:: Activity ::
Write the records out again. Match them exactly.

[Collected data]
====

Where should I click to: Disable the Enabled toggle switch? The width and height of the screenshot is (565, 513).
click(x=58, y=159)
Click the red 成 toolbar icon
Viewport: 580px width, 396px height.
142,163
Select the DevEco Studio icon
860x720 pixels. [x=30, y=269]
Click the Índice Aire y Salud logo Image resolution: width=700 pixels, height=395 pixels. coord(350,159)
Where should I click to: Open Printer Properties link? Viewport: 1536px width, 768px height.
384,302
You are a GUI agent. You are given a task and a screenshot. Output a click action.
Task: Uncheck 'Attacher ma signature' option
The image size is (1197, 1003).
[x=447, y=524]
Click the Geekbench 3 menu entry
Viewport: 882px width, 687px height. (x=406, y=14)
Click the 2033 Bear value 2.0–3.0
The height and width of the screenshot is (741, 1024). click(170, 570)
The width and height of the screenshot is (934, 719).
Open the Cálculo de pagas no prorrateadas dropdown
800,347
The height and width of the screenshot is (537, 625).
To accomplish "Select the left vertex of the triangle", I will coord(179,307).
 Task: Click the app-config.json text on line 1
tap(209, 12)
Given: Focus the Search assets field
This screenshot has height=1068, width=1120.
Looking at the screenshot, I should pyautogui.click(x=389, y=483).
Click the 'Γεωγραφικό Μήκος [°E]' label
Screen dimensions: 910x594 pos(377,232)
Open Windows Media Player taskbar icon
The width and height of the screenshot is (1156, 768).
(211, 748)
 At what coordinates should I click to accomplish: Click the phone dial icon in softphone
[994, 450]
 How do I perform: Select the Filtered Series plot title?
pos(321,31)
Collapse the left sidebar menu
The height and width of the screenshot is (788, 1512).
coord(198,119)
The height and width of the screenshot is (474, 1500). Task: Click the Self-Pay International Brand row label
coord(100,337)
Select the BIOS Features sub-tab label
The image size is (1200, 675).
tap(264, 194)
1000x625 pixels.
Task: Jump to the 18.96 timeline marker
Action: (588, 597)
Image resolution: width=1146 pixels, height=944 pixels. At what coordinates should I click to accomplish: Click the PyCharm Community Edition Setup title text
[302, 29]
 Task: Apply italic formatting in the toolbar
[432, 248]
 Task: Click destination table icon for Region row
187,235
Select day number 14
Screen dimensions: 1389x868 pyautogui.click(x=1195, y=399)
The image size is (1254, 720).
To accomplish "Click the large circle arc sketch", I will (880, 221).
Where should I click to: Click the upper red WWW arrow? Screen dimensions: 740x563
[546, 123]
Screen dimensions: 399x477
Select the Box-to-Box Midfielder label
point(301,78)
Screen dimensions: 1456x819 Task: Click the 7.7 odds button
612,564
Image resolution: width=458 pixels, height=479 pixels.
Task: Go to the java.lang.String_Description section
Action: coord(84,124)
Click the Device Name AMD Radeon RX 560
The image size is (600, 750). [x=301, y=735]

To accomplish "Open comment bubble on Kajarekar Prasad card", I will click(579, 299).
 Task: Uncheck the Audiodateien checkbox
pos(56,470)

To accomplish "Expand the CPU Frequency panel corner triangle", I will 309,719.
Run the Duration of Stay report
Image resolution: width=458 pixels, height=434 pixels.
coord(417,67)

====

:: Response area ::
Where should I click to: Disable the Enabled toggle switch? The width and height of the screenshot is (565, 513).
click(x=58, y=159)
Click the red 成 toolbar icon
Viewport: 580px width, 396px height.
142,163
Select the DevEco Studio icon
860x720 pixels. [x=30, y=269]
Click the Índice Aire y Salud logo Image resolution: width=700 pixels, height=395 pixels. coord(350,159)
Where should I click to: Open Printer Properties link? Viewport: 1536px width, 768px height.
384,302
You are a GUI agent. You are given a task and a screenshot. Output a click action.
Task: Uncheck 'Attacher ma signature' option
The image size is (1197, 1003).
[x=447, y=524]
Click the Geekbench 3 menu entry
Viewport: 882px width, 687px height. (x=406, y=14)
Click the 2033 Bear value 2.0–3.0
The height and width of the screenshot is (741, 1024). click(170, 570)
The width and height of the screenshot is (934, 719).
Open the Cálculo de pagas no prorrateadas dropdown
800,347
The height and width of the screenshot is (537, 625).
To accomplish "Select the left vertex of the triangle", I will coord(179,307).
 Task: Click the app-config.json text on line 1
tap(209, 12)
Given: Focus the Search assets field
This screenshot has height=1068, width=1120.
Looking at the screenshot, I should pyautogui.click(x=389, y=483).
Click the 'Γεωγραφικό Μήκος [°E]' label
Screen dimensions: 910x594 pos(377,232)
Open Windows Media Player taskbar icon
The width and height of the screenshot is (1156, 768).
(211, 748)
 At what coordinates should I click to accomplish: Click the phone dial icon in softphone
[994, 450]
 How do I perform: Select the Filtered Series plot title?
pos(321,31)
Collapse the left sidebar menu
The height and width of the screenshot is (788, 1512).
coord(198,119)
The height and width of the screenshot is (474, 1500). Task: Click the Self-Pay International Brand row label
coord(100,337)
Select the BIOS Features sub-tab label
The image size is (1200, 675).
tap(264, 194)
1000x625 pixels.
Task: Jump to the 18.96 timeline marker
Action: (588, 597)
Image resolution: width=1146 pixels, height=944 pixels. At what coordinates should I click to accomplish: Click the PyCharm Community Edition Setup title text
[302, 29]
 Task: Apply italic formatting in the toolbar
[432, 248]
 Task: Click destination table icon for Region row
187,235
Select day number 14
Screen dimensions: 1389x868 pyautogui.click(x=1195, y=399)
The image size is (1254, 720).
To accomplish "Click the large circle arc sketch", I will (880, 221).
Where should I click to: Click the upper red WWW arrow? Screen dimensions: 740x563
[546, 123]
Screen dimensions: 399x477
Select the Box-to-Box Midfielder label
point(301,78)
Screen dimensions: 1456x819 Task: Click the 7.7 odds button
612,564
Image resolution: width=458 pixels, height=479 pixels.
Task: Go to the java.lang.String_Description section
Action: coord(84,124)
Click the Device Name AMD Radeon RX 560
The image size is (600, 750). [x=301, y=735]

To accomplish "Open comment bubble on Kajarekar Prasad card", I will click(579, 299).
 Task: Uncheck the Audiodateien checkbox
pos(56,470)

To accomplish "Expand the CPU Frequency panel corner triangle", I will 309,719.
Run the Duration of Stay report
Image resolution: width=458 pixels, height=434 pixels.
coord(417,67)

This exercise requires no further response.